Che’s extensive written legacy includes intellectual writings on radical Marxist politics and social theory, military/guerrilla warfare strategy and tactics, diplomatic memos, books, speeches, magazine articles, letters, poetry and diaries, as well as official documents preserved in Cuban government archives. Che's theoretical work had a profound impact around the globe during the second half of the 20th century, especially in the developing world, where revolutionary organizing and anti-colonial struggles were inspired by his thought and example. His writings have been translated into hundreds of different languages.

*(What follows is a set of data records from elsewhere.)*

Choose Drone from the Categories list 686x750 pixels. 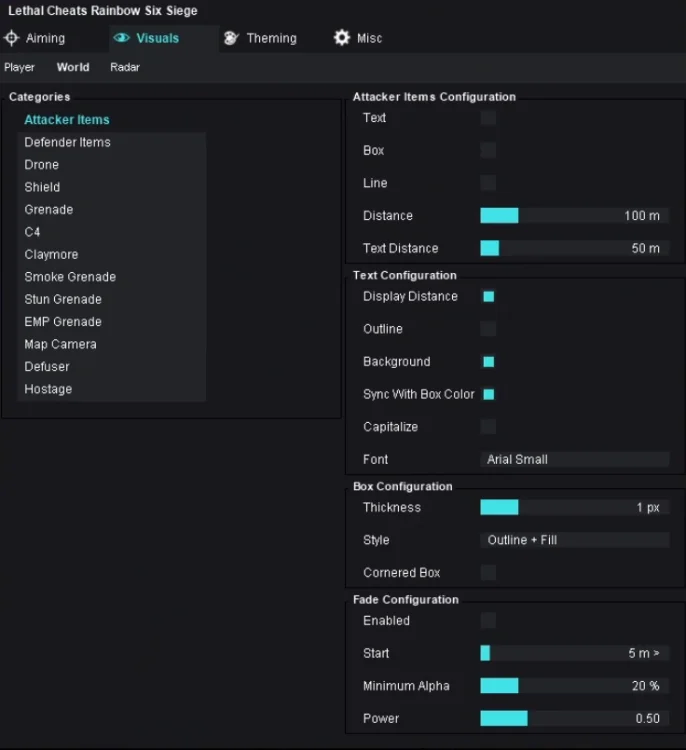pyautogui.click(x=42, y=165)
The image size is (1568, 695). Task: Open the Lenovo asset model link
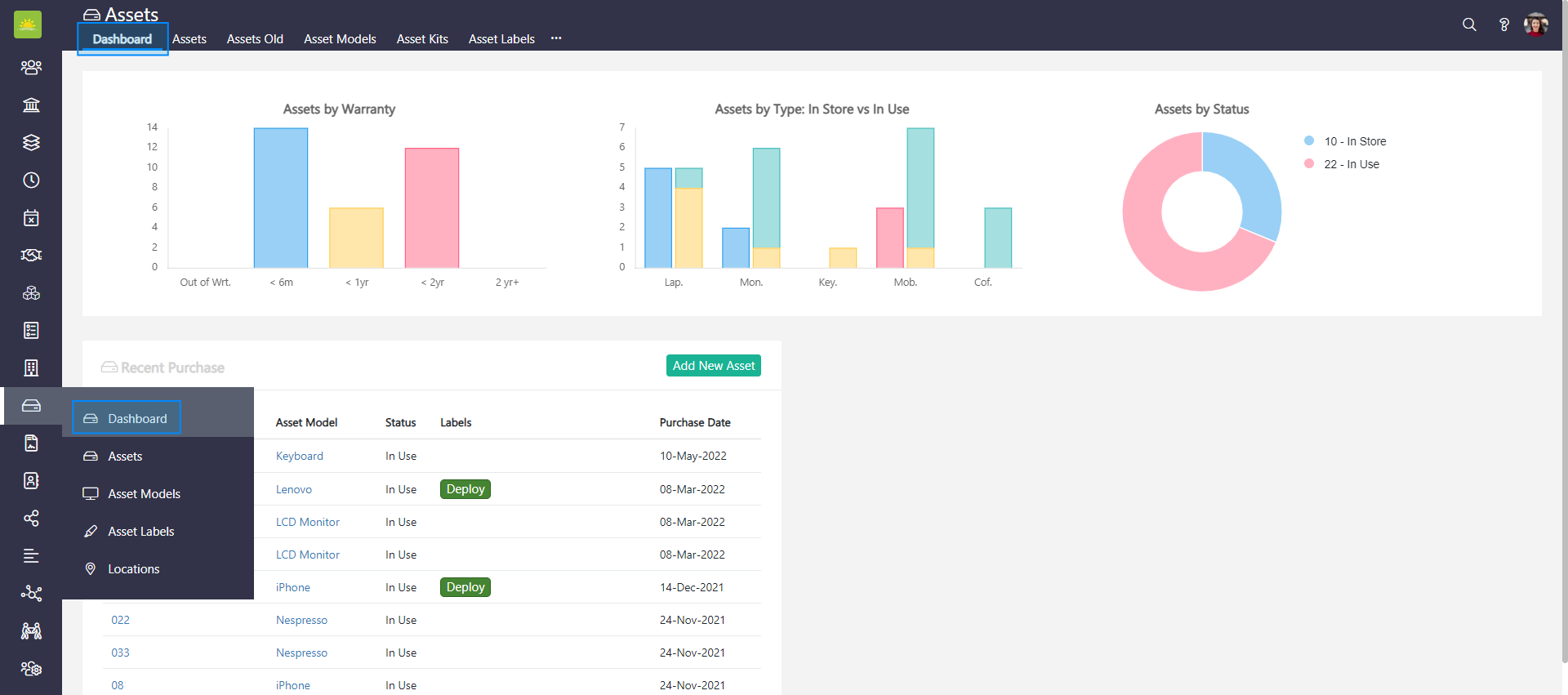tap(293, 489)
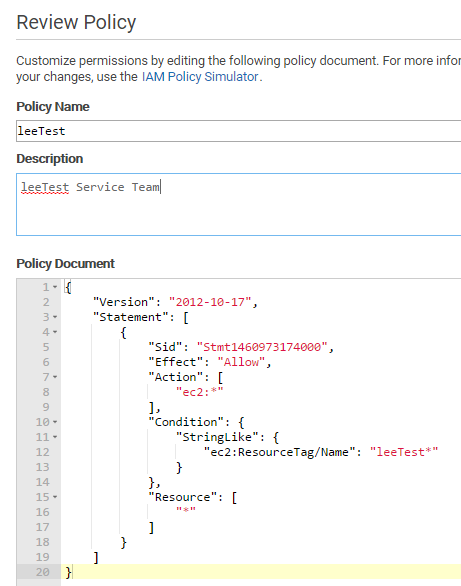The image size is (461, 586).
Task: Click the "*" resource value on line 16
Action: tap(186, 511)
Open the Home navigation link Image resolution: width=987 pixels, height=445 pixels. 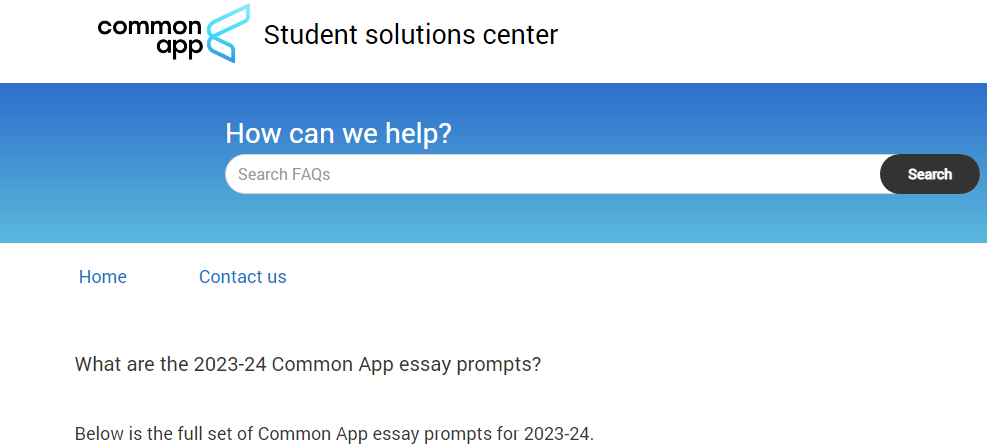(103, 277)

The Motorcycle Diaries is a memoir that traces the early travels of "Che" then a 23-year-old medical student, and his friend Alberto Granado, a 29-year-old biochemist. Leaving Buenos Aires, Argentina, in January 1952 on the back of a single cylinder 1939 Norton 500cc dubbed "The Mighty One" or La Poderosa, they set out to explore the South America they only knew from books.
They travelled for nine months by motorcycle, steamship, raft, horse, bus, and hitchhiking, covering more than 8,000 kilometres across places such as the Andes, Atacama Desert, and the Amazon River Basin.
During the formative odyssey Che was transformed by witnessing the social injustices of exploited mine workers, persecuted communists, ostracized lepers, and the tattered descendants of a once-great Inca civilization. The diary ends with a declaration by Che, born into an upper-middle-class family, displaying his willingness to fight and die for the cause of the poor, and his dream of seeing a united Latin America.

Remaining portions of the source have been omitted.